Although the analogical form of reasoning exemplified by Adams is ubiquitous in law, the court’s argument was not an argument from precedent in the strict sense. The law relating to an innkeeper’s liability did not bind or otherwise constrain the New York court, as would have been the case had there been a previous decision, involving a different steamboat and a different burglary victim, by the very same court holding steamboat owners to the strict standards applied to innkeepers. Precedential constraint is about the obligation of a lower or subsequent court to reach the same result with respect to the same question as had been reached before or above, even if the judge in the instant case believed the previous or higher decision to be mistaken. But no such mechanism was at work in Adams. The court in Adams used the analogy to justify its chosen result, and not to explain why in fact it had no choice at all, as would have been the case were we talking about precedential constraint. And the advocates in Adams presumably each used analogical reasoning to try to persuade the court that the steamboat’s passenger cabins were more like rooms in an inn or, on the contrary, more like the open compartments on a train, but neither would have suggested that the court had no choice in the matter, as would have been the case had there been a previous decision on virtually identical facts, or had this been a lower court constrained to follow even those decisions of higher courts with which it disagreed.
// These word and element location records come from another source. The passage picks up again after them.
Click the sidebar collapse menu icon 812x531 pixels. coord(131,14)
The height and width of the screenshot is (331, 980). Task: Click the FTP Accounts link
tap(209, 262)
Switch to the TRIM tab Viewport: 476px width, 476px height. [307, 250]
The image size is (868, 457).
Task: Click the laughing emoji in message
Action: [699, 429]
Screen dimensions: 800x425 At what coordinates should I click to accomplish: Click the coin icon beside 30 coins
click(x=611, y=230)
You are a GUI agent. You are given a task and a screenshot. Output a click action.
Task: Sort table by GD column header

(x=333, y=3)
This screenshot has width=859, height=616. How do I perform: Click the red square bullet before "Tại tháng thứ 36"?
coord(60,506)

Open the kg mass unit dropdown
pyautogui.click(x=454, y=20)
Analogical argument, therefore, involves the selection of a source analog (which in legal argument is often but not necessarily a previously decided case) that the maker of the argument believes will be persuasive (Levi 1949), but genuine precedential decisionmaking is neither about choice nor persuasion. It is about constraint. If there is in fact a case “on point,” or “on all fours” (both common legal expressions) from a higher court, or from the same court on a previous occasion, the constrained court has little choice in the matter, and the core idea of precedent, the justifications for which will be considered in a subsequent section, is about the obligation of a court to make decisions, with which it may well disagree as a matter of substance, just because of the existence of the precedent.
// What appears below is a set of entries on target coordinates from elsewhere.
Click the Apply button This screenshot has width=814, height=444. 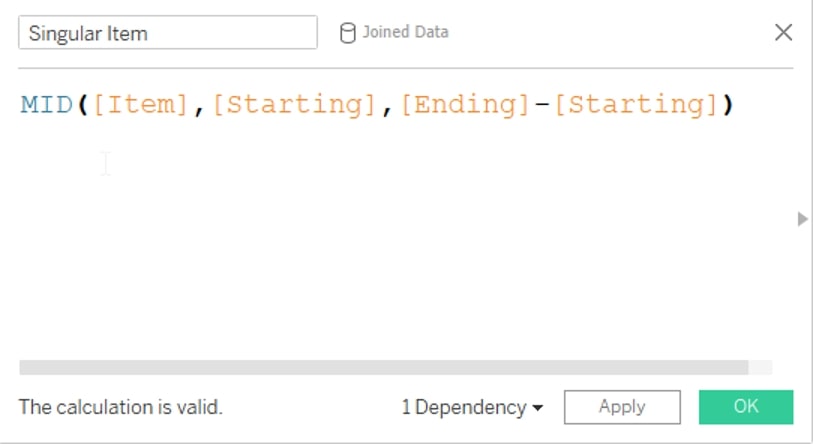622,407
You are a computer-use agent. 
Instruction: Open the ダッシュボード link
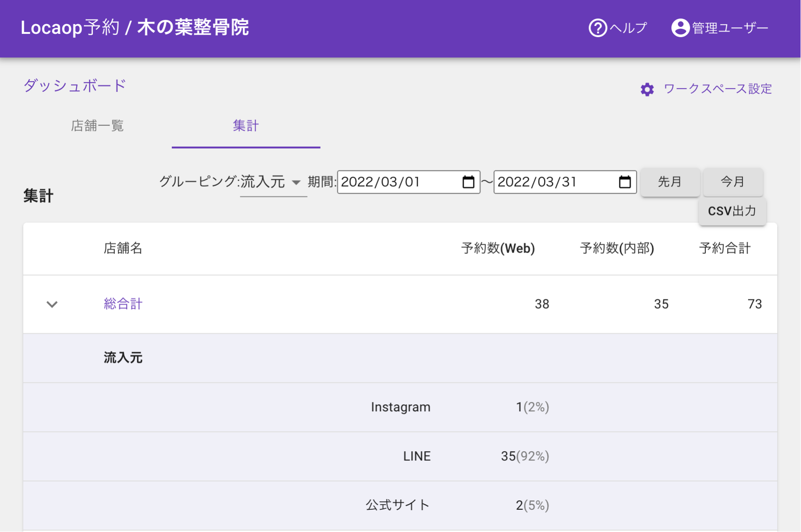pyautogui.click(x=74, y=85)
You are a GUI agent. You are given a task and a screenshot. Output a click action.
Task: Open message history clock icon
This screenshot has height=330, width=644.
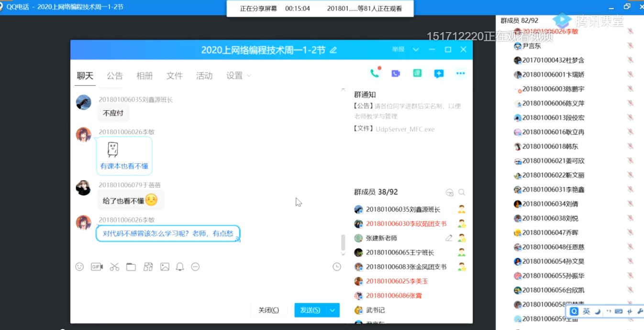(x=337, y=267)
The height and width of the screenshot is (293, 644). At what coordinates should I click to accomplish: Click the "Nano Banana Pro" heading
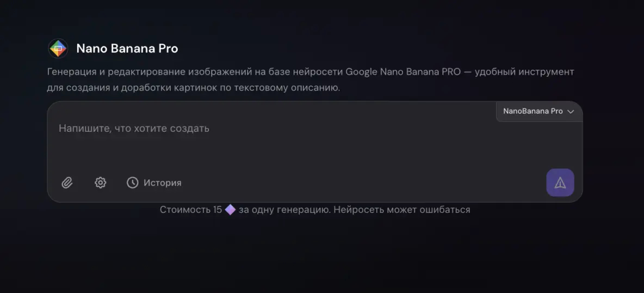127,48
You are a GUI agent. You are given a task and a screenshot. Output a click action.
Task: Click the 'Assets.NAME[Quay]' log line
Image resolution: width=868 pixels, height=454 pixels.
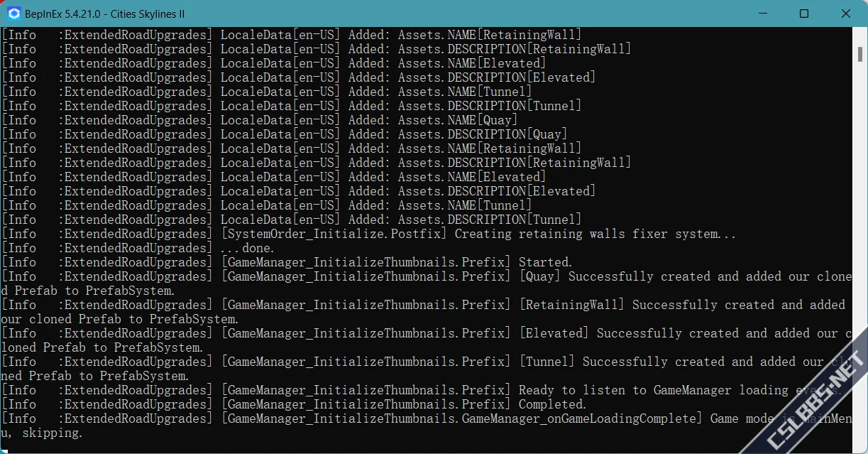[x=259, y=120]
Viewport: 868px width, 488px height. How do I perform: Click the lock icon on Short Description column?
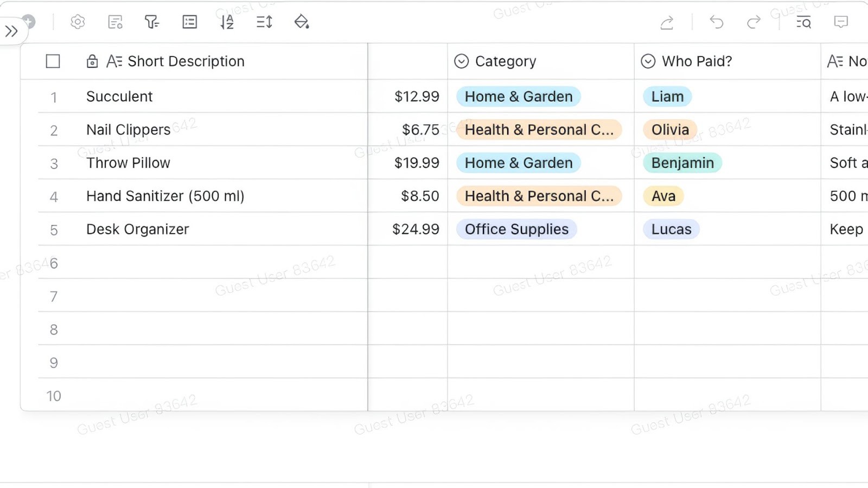coord(92,61)
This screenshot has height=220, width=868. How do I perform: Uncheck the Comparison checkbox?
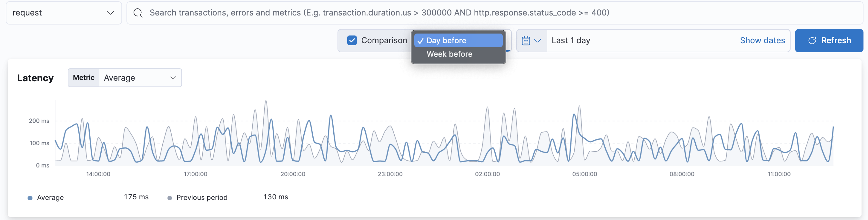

That analogical reasoning and precedential constraint are commonly, even if mistakenly, conflated is likely a function of two different causes. First, in legal discourse the source analogs are frequently referred to as “precedents,” which in much of law is the umbrella term used to designate any previous decision of any court. It is not a linguistic mistake in legal argument to refer to a decision from another jurisdiction as a precedent, as in saying “there is precedent in Montana for this result” during an argument to a court in New Jersey, which is of course not bound by the Montana decision in any way. And because the word “precedent” is capacious in just this way, it encourages the failure to distinguish genuinely constraining precedents from those previous decisions of various courts that either did not deal with precisely the same question or did not emanate from a court whose decisions are binding on the court deciding the current case.